== ENTRIES SUPPLIED ==
══════════

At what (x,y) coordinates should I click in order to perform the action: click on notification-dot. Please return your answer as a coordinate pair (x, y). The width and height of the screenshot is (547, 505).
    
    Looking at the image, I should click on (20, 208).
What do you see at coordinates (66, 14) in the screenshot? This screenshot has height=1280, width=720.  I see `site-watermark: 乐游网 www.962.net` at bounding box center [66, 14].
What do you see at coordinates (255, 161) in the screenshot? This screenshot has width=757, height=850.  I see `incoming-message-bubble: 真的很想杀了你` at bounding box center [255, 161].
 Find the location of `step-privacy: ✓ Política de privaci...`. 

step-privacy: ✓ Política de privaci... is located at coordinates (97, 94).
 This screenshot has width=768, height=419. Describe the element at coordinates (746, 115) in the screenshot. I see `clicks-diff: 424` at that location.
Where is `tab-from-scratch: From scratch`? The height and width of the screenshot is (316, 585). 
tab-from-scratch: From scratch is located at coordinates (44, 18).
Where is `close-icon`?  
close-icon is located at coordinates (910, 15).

══════════

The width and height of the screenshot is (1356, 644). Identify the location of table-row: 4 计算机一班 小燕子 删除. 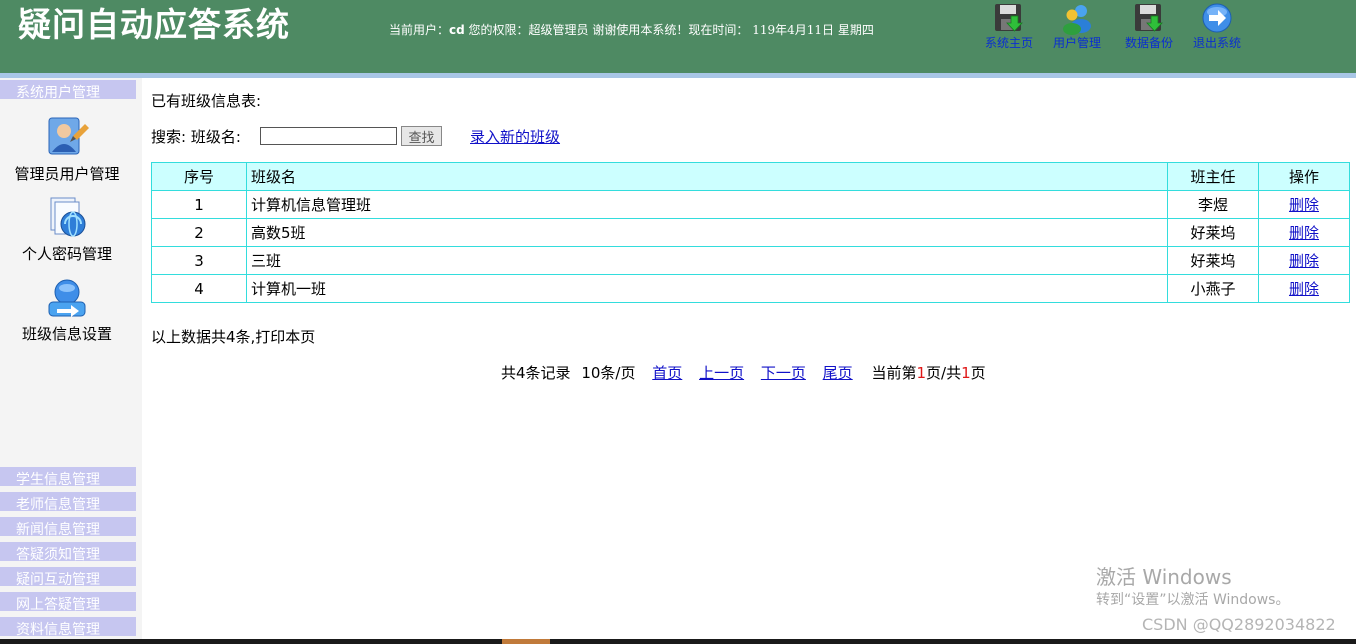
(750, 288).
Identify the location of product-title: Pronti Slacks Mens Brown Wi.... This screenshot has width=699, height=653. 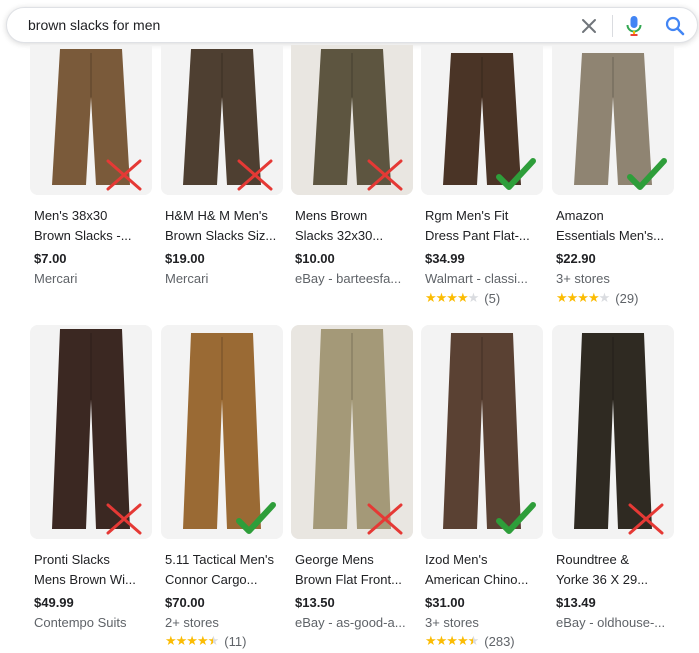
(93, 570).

══════════

== INSTRUCTION ==
Quote the lines from the line containing "What do you see at coordinates (255, 161)" to the line containing "close-icon is located", reproducing each one precisely.

== WRITTEN RESPONSE ==
What do you see at coordinates (255, 161) in the screenshot? This screenshot has width=757, height=850.  I see `incoming-message-bubble: 真的很想杀了你` at bounding box center [255, 161].
 Find the location of `step-privacy: ✓ Política de privaci...`. 

step-privacy: ✓ Política de privaci... is located at coordinates (97, 94).
 This screenshot has width=768, height=419. Describe the element at coordinates (746, 115) in the screenshot. I see `clicks-diff: 424` at that location.
Where is `tab-from-scratch: From scratch`? The height and width of the screenshot is (316, 585). 
tab-from-scratch: From scratch is located at coordinates (44, 18).
Where is `close-icon`?  
close-icon is located at coordinates (910, 15).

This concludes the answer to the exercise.